DATA SUPPLIED:
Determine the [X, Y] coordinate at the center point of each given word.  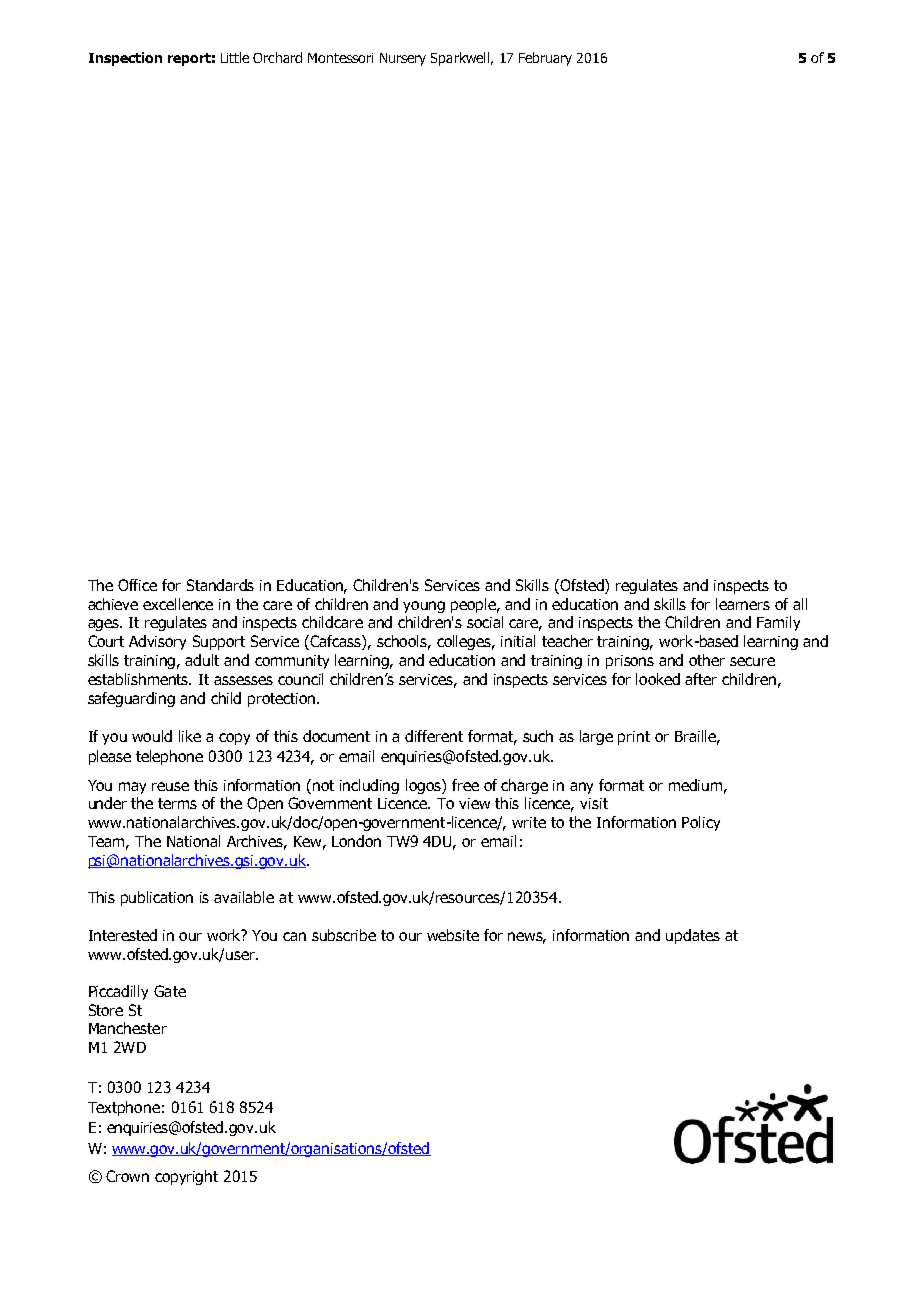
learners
---
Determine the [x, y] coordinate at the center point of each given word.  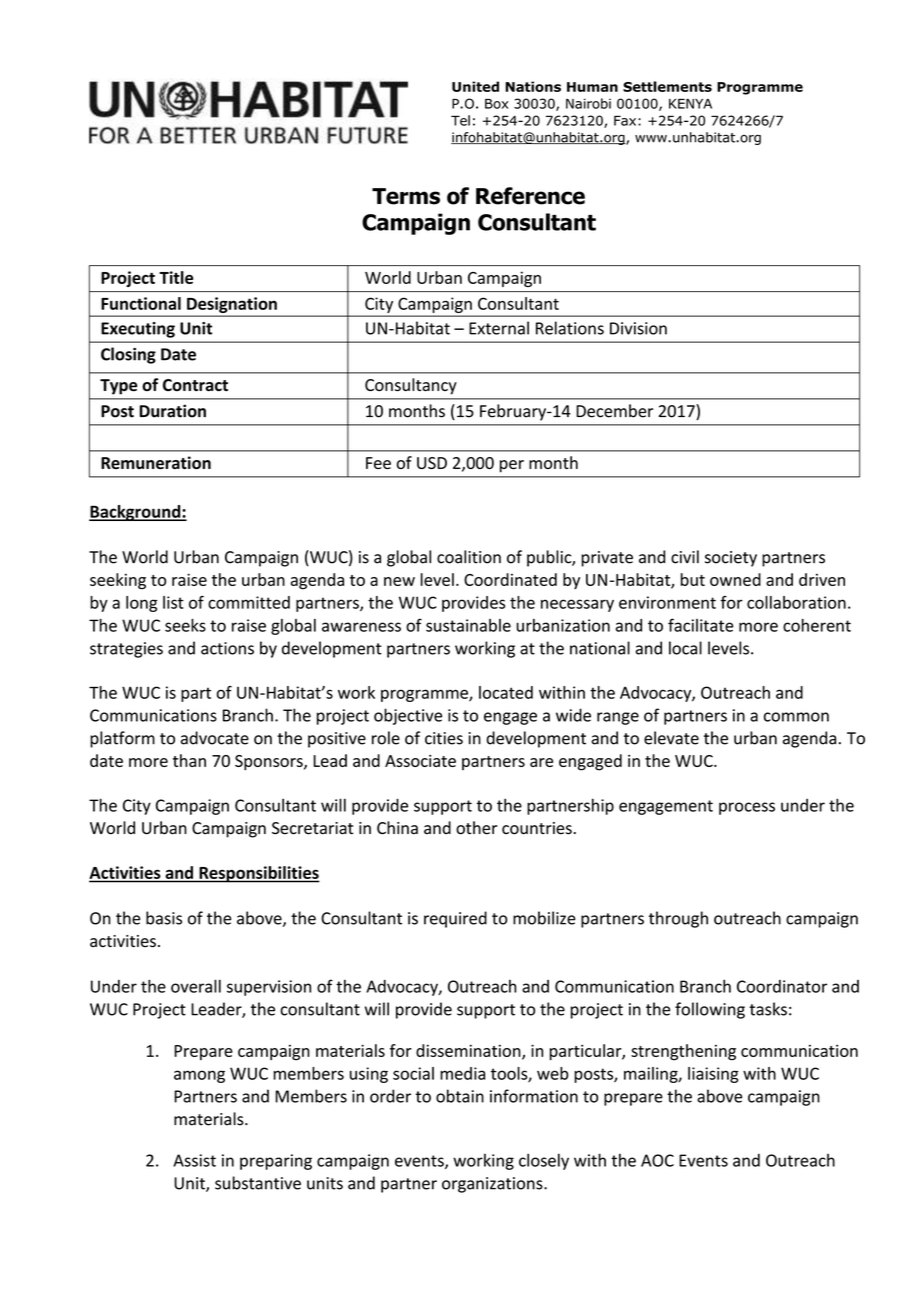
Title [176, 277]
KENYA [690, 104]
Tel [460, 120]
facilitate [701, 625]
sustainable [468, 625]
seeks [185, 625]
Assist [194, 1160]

PROBLEM DESCRIPTION: Quote the lines starting at the line that contains "KENYA [690, 104]" and ending at the line that contains "Assist [194, 1160]", with both of those lines included.

THE OUTPUT:
KENYA [690, 104]
Tel [460, 120]
facilitate [701, 625]
sustainable [468, 625]
seeks [185, 625]
Assist [194, 1160]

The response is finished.